Das ist mal wieder typisch für ihren Albert. Kauft er mitten im Supermarkt für einen Horrorpreis eine einzelne Rolle Klopapier. Als wenn das wirklich helfen würde. Victoria seufzt, sie hat längst nachgefragt und sich vom weißen Wolf für morgen ein 12er Paket zurücklegen lassen. Das kostet dann sicher weniger als Alberts Einzelstück. Der Affe ist inzwischen weitergezogen und verhandelt längst mit dem nervösen Hasen.

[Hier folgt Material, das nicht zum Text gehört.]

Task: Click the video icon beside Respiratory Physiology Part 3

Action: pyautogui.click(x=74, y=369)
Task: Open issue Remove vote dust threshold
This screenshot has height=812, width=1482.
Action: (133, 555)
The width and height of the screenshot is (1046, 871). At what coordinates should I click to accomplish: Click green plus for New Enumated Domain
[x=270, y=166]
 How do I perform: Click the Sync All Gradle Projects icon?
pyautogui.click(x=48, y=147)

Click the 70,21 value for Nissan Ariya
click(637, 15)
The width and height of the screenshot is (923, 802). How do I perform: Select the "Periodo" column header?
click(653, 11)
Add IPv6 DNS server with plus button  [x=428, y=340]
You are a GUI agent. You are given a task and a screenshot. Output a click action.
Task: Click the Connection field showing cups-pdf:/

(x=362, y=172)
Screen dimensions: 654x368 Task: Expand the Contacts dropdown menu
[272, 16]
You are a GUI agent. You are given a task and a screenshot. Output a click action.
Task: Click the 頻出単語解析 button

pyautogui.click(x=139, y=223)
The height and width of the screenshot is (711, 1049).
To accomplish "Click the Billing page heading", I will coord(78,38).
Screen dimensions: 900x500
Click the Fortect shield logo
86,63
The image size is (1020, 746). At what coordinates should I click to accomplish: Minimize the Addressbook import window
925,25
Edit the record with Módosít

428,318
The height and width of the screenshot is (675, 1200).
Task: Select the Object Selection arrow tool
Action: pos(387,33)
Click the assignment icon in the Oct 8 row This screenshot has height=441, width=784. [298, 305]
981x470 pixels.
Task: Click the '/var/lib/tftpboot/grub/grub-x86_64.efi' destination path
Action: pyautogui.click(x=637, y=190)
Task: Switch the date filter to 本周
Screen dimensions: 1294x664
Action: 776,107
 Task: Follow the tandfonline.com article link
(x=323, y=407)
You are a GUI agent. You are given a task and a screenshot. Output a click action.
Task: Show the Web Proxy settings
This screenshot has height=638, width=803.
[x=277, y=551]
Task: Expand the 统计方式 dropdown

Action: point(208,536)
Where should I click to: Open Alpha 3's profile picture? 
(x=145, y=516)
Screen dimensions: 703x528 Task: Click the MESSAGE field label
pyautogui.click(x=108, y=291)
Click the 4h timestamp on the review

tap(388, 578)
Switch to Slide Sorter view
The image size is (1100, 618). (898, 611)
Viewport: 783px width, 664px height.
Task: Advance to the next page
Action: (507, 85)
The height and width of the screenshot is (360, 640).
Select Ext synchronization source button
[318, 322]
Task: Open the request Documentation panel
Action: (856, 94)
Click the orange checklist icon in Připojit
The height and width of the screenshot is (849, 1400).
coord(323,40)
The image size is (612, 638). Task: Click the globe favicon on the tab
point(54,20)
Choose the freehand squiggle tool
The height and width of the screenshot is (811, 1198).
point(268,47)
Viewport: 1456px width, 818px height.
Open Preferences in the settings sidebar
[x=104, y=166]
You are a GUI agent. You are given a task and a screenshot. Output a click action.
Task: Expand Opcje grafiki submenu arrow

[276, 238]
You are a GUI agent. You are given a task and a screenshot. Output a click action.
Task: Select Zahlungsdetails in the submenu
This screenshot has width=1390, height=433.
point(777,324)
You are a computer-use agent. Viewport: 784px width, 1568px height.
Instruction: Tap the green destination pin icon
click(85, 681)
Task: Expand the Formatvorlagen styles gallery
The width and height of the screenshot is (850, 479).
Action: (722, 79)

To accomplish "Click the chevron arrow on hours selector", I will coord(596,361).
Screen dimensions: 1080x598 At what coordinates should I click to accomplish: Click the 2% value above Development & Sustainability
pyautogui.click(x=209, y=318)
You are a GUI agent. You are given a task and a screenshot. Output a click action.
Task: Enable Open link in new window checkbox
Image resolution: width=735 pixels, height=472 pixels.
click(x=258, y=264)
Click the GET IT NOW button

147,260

Idee: SchneiderHein Fotos: W.Hein
Ewige Kinder meiner Generation haben es sicher sofort erkannt: Das Verkaufsgespräch mit dem Affen und Albert ist eine direkte Hommage an die dubiosen Geschäfte von Schlemihl mit Ernie in der Sesamstraße. Es ist zwar kein 'A' oder eine 'Flasche mit Luft'. Aber der immer noch andauernde Hype um Klopapier ist im Moment auch kein Deut vernünftiger. Einige eifrige Käufer machen wahrscheinlich aus den gekauften Paketen eine Dämmung für den Innenraum in der kalten Jahreszeit. Oder planen eine Zweitwährung für die Zeit nach dem Euro. Eine Rolle hat 250 Blatt, man kann also auch kleinere Beträge rausgeben.